Saturday, November 14, 2015

Musing: A Univ. of Saskatchewan Researcher
      Makes a World Breakthrough in Brain Science

Dean Reinke
Deans' Stroke Musing
Thursday, November 5, 2015

Cool stuff. Why couldn't we have stroke researchers come up with advances like this? A great stroke association would challenge researchers to do BHAG research (Big Hairy Audacious Goals).  3d printing of damaged stroke areas should easily be possible. With a fast enough turnaround this should immensely help surgery to fix bleeds. A Univ. of Saskatchewan Researcher Makes a World Breakthrough in Brain Science.

Sometimes even a brain surgeon has a problem he can’t solve.

Earlier this year, Dr. Ivar Mendez, head of surgery at the University of Saskatchewan, was trying to plan a complex surgery. The patient was to undergo deep brain stimulation, a procedure in which Mendez would insert electrodes into the brain to soothe overcharged neurons.

Mendez normally plans and programs this in advance using a computer — but this time, technology failed him. He wanted to weave one electrode so that it could affect two targets, but the computer couldn’t tell him how. The human brain is too complex and too irregular a structure, and computers can’t predict how the tissue would interact with his tools. “I wanted a way to really, before I did a surgery, to know exactly how this was going to reach the brain and the targets I wanted,” Mendez said.

He considered the option of 3D printing, but didn’t know if an accurate, transparent brain could actually be made. So Mendez contacted the U of S school of engineering, which had a 3D printer, and assembled a team of engineers, a radiologist, MRI technicians and neuropsychology specialists. The trick was translating the MRI data into a language the printer could understand.

It took seven months before the team was able to print a prototype, complete with the smaller nuclear structures. It was the first time a brain has been 3D-printed specifically for this purpose. The only catch was, the rubber wasn’t clear enough to see those smaller features. The new version, printed just a week and a half ago, is everything Mendez needs. “You can actually do the surgery. You can actually put the needle in the brain,” he said. Once he’s done the practice run, he can program that exact route to be used during the actual surgery.

He noted that when surgeons enter a brain, they only do so through a small hole in the skull. “You can get really lost, because you really don’t know. But when you have the model it lets you see exactly where you want to go.” The model brain is made of a synthetic rubber that matches the consistency of the real thing. It feels less jiggly than you might think a brain should feel. You can press your fingers in slightly, but it remains firm, almost like a volleyball.

To Mendez, an artist as well as a neurosurgeon, the brain is an object of beauty. He feels humbled to hold that organic complexity in his hands, he said. This is just the beginning of what the technology has to offer, Mendez said. A patient with a tumour or lesion could have their brain printed before a surgery as well, to help understand how it’s displacing other structures in the brain. “And you really would not understand it, even if you rotate a 3D image, unless you actually see that,” Mendez said.
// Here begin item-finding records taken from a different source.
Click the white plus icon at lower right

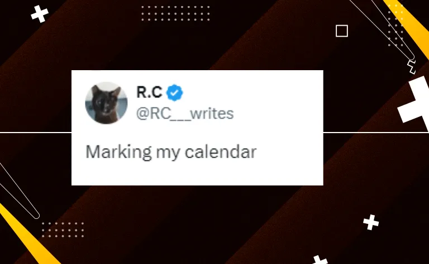coord(371,222)
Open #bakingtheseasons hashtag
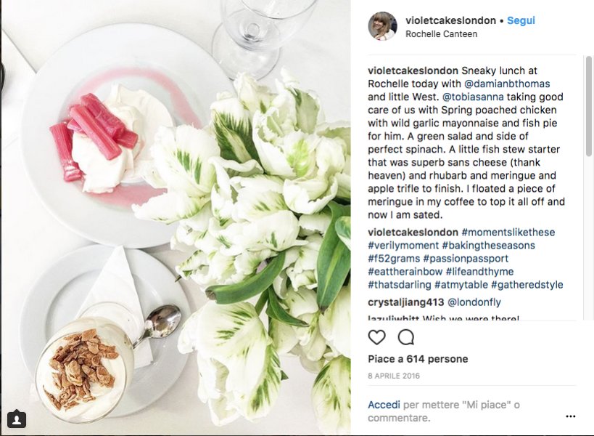This screenshot has height=436, width=594. 488,246
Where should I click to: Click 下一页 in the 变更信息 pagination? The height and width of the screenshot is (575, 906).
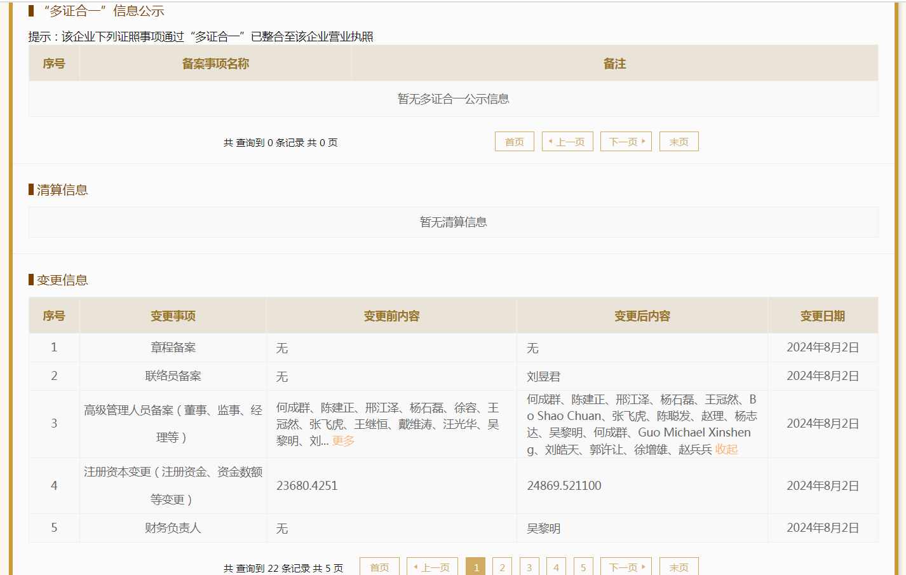click(626, 567)
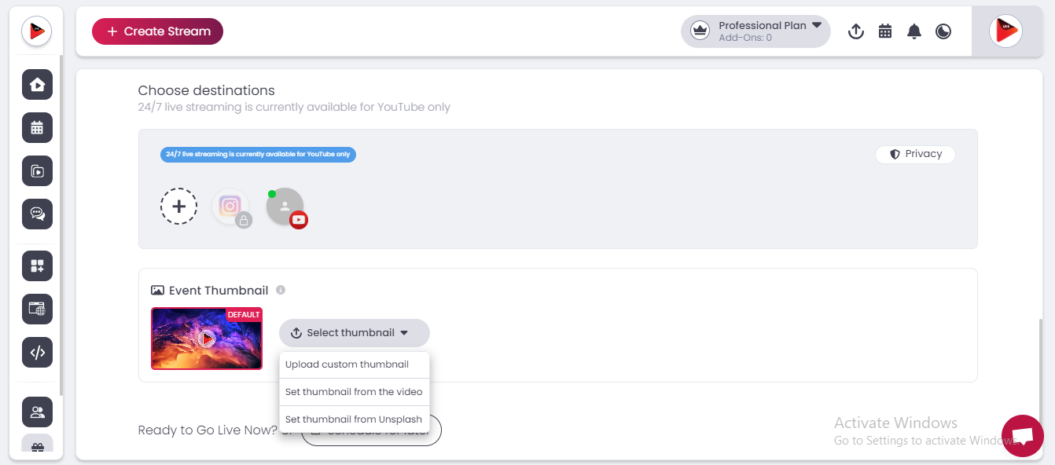Image resolution: width=1055 pixels, height=465 pixels.
Task: Choose Set thumbnail from Unsplash
Action: pos(353,419)
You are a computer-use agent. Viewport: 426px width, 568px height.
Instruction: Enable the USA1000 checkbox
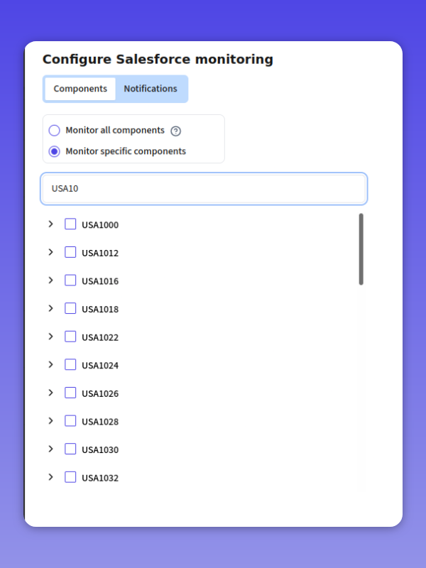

Eventually, we’ll see the dawn of 3D-printed biological materials such as organs and cells. Even now, we can print the cartilage of an ear, he said. So, how long until we see a human-made biological brain? “Who knows? But I think biological 3D printing will probably come within the next 25 years or so, or maybe more. Last year, I wouldn’t have thought we could print this complexity of the brain, and the structures within the brain.